こんなに私の味覚を喜ばせてくれているのに、心の中でしか褒められないなんて!

✳︎

この前スタバで読書していたときのこと。年齢層が高めの店内に、おしゃれで華やかな子が入ってきたので、つい注目してしまった。

彼女は私の斜め前に座った。
薄手で肩がちらっと見えるラベンダー色のシフォンブラウスに、タイトな黒のショートパンツを合わせている。
髪色はヘーゼルブラウンで、きっちりまとめたポニーテールが涼しげ。

オーダーは、クッキーアンドクリームドーナツに、おそらく抹茶クリームフラペチーノ、ホイップ増量とチョコレートソース追加(たぶんサイズはグランデ)

私に匹敵する、かなりの甘党と見た。
でも細いから、代謝がいいのかなぁ(余計なお世話)

彼女は席に着いてすぐ、AirPodsを装着。
グラシン紙に包まれたドーナツを一口ずつ齧る。
フラペチーノをちびちびでもなく、ゴクゴクでもない絶妙な速度で飲んでいく。
グラスの側面についた生クリームを綺麗にストローで掬い取り、ときどき混ぜながら。

両手でフード、ドリンクを扱う丁寧さ。
味わって、次に口をつけるまでの絶妙な間。

一連の動作すべてに無駄がなく滑らかで、見惚れてしまった。
ひとり客なので、当然言葉を発してはいないのだが、溢れる甘みを思う存分楽しんでいることがこちらに伝わってきた。
どうぶつの森でいう「♪」のリアクションだ。

悪魔的魅力を持つ甘いものをするすると体に取り込んでいく姿は、見ていて気持ち良い。


食べ物を愛しいと感じていることが周りにもわかる、そんな佇まいって素敵だなと思う。
人がご機嫌で味わっている姿は見ていて幸せになれるから。

かくいう私は、心の中で絶賛していても仏頂面。しかもスタバでは本を持ち込み、目は本に釘付け…ということが多いので、たぶんおいしいと感じているようには見えないだろう。反省。

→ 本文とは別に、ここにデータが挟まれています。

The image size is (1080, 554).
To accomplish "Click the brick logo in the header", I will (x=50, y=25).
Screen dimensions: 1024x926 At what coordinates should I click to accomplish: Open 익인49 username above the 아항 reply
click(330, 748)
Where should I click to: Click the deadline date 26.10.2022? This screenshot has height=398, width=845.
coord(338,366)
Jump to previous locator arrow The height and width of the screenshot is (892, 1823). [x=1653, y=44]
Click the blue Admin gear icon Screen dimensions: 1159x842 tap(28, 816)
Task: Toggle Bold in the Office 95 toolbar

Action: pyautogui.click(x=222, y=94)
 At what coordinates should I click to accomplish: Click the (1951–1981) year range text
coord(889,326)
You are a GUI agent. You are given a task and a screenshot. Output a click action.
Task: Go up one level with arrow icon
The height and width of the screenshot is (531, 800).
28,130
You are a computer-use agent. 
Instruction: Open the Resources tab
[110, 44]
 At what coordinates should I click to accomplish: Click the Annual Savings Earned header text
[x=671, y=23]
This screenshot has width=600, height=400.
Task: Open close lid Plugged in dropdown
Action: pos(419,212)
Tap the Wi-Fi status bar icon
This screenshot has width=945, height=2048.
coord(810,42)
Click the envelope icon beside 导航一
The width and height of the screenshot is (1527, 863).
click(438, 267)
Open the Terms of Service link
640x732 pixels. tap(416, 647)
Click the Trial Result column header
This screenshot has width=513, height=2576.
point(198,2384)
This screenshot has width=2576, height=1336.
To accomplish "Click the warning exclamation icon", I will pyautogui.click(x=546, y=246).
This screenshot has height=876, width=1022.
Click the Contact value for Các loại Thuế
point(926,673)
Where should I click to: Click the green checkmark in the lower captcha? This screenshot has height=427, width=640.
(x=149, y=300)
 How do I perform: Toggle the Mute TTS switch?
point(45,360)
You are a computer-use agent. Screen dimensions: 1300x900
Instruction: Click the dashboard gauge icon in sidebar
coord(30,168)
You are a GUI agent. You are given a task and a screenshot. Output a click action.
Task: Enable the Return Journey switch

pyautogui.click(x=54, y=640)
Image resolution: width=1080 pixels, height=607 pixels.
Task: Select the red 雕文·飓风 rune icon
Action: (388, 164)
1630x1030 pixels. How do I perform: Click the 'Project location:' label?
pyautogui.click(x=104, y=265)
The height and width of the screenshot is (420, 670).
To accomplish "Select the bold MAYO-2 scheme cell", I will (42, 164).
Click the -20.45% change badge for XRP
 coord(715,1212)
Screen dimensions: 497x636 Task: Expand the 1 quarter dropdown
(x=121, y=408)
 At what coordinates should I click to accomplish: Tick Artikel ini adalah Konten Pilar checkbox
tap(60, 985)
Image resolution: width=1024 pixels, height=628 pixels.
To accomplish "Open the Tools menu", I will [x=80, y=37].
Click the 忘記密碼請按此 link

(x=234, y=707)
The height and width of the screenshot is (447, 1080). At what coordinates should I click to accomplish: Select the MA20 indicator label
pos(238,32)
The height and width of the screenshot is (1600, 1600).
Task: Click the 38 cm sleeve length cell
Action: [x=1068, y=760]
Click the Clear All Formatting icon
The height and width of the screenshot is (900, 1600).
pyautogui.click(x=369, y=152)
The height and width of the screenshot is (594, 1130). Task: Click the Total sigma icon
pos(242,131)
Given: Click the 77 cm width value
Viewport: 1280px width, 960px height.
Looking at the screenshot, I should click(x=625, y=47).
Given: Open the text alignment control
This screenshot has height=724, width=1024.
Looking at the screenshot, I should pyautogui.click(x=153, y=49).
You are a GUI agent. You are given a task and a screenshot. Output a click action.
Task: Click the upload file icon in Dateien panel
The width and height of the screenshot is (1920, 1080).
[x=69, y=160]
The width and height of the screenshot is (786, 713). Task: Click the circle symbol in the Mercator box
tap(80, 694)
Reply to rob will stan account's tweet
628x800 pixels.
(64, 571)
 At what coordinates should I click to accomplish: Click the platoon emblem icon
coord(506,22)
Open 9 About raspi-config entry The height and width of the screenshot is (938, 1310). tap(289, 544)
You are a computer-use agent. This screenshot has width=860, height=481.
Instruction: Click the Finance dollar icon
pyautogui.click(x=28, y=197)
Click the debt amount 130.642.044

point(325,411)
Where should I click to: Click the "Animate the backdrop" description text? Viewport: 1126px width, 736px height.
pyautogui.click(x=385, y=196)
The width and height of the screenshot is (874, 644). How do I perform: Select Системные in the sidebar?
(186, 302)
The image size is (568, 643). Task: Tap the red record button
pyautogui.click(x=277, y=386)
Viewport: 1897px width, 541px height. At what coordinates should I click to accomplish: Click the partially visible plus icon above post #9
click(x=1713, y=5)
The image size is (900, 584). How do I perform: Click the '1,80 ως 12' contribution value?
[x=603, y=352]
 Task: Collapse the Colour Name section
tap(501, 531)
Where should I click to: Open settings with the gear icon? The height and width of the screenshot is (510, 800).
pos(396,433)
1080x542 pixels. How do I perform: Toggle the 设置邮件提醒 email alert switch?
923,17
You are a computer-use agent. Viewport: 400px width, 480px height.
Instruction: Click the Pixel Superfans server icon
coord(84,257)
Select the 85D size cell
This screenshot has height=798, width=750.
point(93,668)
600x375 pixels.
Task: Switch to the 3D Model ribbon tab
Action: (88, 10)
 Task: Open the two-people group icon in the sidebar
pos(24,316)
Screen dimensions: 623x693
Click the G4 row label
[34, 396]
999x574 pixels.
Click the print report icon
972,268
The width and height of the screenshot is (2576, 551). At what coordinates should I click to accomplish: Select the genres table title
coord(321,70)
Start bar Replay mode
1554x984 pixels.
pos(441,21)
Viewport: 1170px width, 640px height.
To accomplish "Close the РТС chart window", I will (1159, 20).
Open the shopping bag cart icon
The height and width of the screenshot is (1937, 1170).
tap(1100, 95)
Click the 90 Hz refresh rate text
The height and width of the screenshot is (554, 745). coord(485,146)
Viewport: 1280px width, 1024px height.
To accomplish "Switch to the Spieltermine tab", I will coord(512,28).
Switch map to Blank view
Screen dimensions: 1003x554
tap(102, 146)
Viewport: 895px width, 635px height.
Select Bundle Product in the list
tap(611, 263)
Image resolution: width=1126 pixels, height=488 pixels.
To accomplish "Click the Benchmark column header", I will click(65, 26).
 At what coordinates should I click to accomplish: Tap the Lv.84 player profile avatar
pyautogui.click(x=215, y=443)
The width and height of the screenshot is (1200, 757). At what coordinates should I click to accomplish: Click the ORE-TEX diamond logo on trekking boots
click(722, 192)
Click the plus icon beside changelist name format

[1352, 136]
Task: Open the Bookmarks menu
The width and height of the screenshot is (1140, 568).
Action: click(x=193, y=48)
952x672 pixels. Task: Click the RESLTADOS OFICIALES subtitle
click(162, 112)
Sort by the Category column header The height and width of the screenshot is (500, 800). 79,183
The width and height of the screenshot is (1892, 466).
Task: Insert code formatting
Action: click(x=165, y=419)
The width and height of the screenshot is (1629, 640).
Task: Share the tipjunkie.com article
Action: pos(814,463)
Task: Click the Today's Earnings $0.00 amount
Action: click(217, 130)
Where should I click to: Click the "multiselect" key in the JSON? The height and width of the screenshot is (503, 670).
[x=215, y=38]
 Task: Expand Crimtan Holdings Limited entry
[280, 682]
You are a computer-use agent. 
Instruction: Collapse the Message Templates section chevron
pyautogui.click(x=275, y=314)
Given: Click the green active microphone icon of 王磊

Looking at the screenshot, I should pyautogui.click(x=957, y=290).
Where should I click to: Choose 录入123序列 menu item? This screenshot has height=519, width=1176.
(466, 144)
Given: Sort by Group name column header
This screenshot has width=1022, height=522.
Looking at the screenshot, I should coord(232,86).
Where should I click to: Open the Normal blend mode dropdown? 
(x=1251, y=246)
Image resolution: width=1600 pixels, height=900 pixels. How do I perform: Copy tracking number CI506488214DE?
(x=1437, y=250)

もちろん、本や書き物に熱中するのも良いけれど、セルフカフェであっても、たまには甘いものの愉悦に浸りきることを大事にしたい。



甘党の彼女は食べ終えた後、グラシン紙を丁寧に四つ折りにする。
ドーナツへの敬意さえ感じるほどに。
そして白いミニバッグにスマホをしまい、トレイを片手に颯爽と去っていった。シルバーのウエッジサンダルを履いた長い脚がかっこよい。


数分後、私も帰るか、とドアを開けかけたとき、バニラクリームフラペチーノを注文するおじいさんのしゃがれた声が聞こえた。
もう少し滞在していたら、おじいさんの「うまい、うまい」という姿が見られたかもしれない。惜しい。